La taberna de Zaragoza que triunfa y no es apta si te gusta la comida ‘bien hecha’
Un pequeño restaurante del centro de Zaragoza se ha hecho famoso por una propuesta poco habitual: platos crudos, marinados o con mínima cocción que han conquistado a muchos clientes.
En una ciudad donde la cocina tradicional sigue teniendo mucho peso, hay restaurantes que apuestan por romper las reglas. Uno de ellos es Crudo Taberna Gastronómica, un pequeño local del centro de Zaragoza que se ha convertido en una referencia para quienes disfrutan de una cocina diferente. Y es que aquí la mayoría de los platos se sirven… crudos o apenas cocinados.
El restaurante, situado en la calle Doctor Cerrada, se define como una taberna gastronómica informal que apuesta por una cocina basada en productos crudos, marinados o con cocciones muy ligeras, algo poco habitual en la escena gastronómica local.

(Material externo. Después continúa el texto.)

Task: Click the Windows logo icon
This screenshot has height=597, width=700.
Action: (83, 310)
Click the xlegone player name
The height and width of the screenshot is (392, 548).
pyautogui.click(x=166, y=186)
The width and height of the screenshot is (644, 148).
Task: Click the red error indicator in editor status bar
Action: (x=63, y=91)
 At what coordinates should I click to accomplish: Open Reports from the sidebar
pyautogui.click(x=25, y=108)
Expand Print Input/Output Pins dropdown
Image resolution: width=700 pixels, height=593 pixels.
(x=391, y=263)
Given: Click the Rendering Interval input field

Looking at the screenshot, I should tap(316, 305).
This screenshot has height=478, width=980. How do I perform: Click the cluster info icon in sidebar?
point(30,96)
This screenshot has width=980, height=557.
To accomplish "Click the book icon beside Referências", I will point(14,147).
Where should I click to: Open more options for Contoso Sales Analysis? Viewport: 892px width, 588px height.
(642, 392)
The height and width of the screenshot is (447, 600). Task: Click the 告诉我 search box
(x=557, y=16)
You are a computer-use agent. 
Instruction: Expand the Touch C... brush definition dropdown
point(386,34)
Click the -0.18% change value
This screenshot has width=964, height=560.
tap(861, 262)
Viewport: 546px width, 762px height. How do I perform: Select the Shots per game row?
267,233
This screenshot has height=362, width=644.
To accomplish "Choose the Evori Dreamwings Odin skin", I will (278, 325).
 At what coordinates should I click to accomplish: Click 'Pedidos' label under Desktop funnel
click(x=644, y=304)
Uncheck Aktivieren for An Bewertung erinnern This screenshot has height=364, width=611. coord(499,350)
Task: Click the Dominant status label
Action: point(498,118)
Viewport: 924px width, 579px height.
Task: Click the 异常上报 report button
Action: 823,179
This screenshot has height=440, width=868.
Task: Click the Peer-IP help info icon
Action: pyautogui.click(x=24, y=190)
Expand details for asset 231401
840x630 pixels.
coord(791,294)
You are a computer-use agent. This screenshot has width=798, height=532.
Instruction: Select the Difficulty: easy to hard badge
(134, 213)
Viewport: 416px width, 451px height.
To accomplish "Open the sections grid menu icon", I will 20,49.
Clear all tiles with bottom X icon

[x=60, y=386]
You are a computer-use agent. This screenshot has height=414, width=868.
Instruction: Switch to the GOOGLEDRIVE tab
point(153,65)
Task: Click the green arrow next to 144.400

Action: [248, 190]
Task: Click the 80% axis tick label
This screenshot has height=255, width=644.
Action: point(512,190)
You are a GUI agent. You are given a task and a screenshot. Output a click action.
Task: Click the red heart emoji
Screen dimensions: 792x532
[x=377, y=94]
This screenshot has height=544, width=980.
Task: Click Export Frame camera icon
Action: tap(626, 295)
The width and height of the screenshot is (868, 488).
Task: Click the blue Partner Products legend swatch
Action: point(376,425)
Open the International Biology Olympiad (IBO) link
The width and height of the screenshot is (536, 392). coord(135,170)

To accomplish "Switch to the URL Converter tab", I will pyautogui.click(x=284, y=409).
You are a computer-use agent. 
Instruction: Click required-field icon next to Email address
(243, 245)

Una cocina donde el producto manda
El proyecto nació en 2016 impulsado por un grupo de apasionados de la gastronomía que querían crear un espacio donde comer y beber bien en un ambiente distendido.
Su filosofía parte de una base clara: la cocina tradicional aprendida en casa, pero reinterpretada con influencias internacionales. Sobre esa base construyen una carta que cambia con frecuencia y que mezcla inspiraciones japonesas, mediterráneas o latinoamericanas.
En ese planteamiento culinario los protagonistas son los tartares, los ceviches, los carpaccios o los tatakis, elaboraciones donde el producto se trabaja prácticamente en crudo.
Entre los platos más habituales aparecen propuestas como steak tartar de lomo de vaca, ceviche de corvina, chirashi de salmón o sardina ahumada con encurtidos, junto a otras tapas y raciones pensadas para compartir.
No todo es crudo
Aunque el nombre del restaurante pueda llevar a pensar lo contrario, el local también ofrece algunas elaboraciones cocinadas, como papada a baja temperatura, tacos de cochinita pibil o canelones de carne estofada.
Este equilibrio permite atraer tanto a quienes buscan sabores más arriesgados como a quienes prefieren platos más tradicionales dentro de la carta.
Reconocimiento gastronómico
El restaurante ha conseguido hacerse un hueco en la escena gastronómica zaragozana gracias a su propuesta distinta. De hecho, cuenta con el reconocimiento Bib Gourmand de la Guía Michelin, una distinción que destaca establecimientos con buena cocina a precios moderados.
Además, diferentes guías y críticas gastronómicas destacan su concepto como una alternativa diferente dentro de la restauración de Zaragoza, especialmente para quienes buscan sabores internacionales y técnicas de cocina contemporánea.
Un pequeño local con mucha personalidad
Crudo es también un ejemplo de cómo un restaurante pequeño puede convertirse en un destino gastronómico. Su cocina funciona en un espacio reducido donde apenas trabajan dos personas, pero desde allí elaboran una carta que cambia con frecuencia y que busca sorprender al cliente.
El ambiente es informal, cercano y con una importante presencia del vino, con una carta que reúne numerosas referencias para acompañar los platos.
Para quienes buscan algo distinto
En una ciudad donde el ternasco, las migas o los guisos tradicionales siguen marcando la identidad culinaria, propuestas como Crudo demuestran que también hay espacio para una cocina más contemporánea y atrevida.
Eso sí: si eres de los que solo disfrutan de la carne o el pescado “bien hechos”, quizá este no sea tu sitio. Pero para quienes se atreven con sabores más directos y con el producto casi en estado puro, esta pequeña taberna del centro de Zaragoza se ha convertido en una de las experiencias gastronómicas más singulares de la ciudad.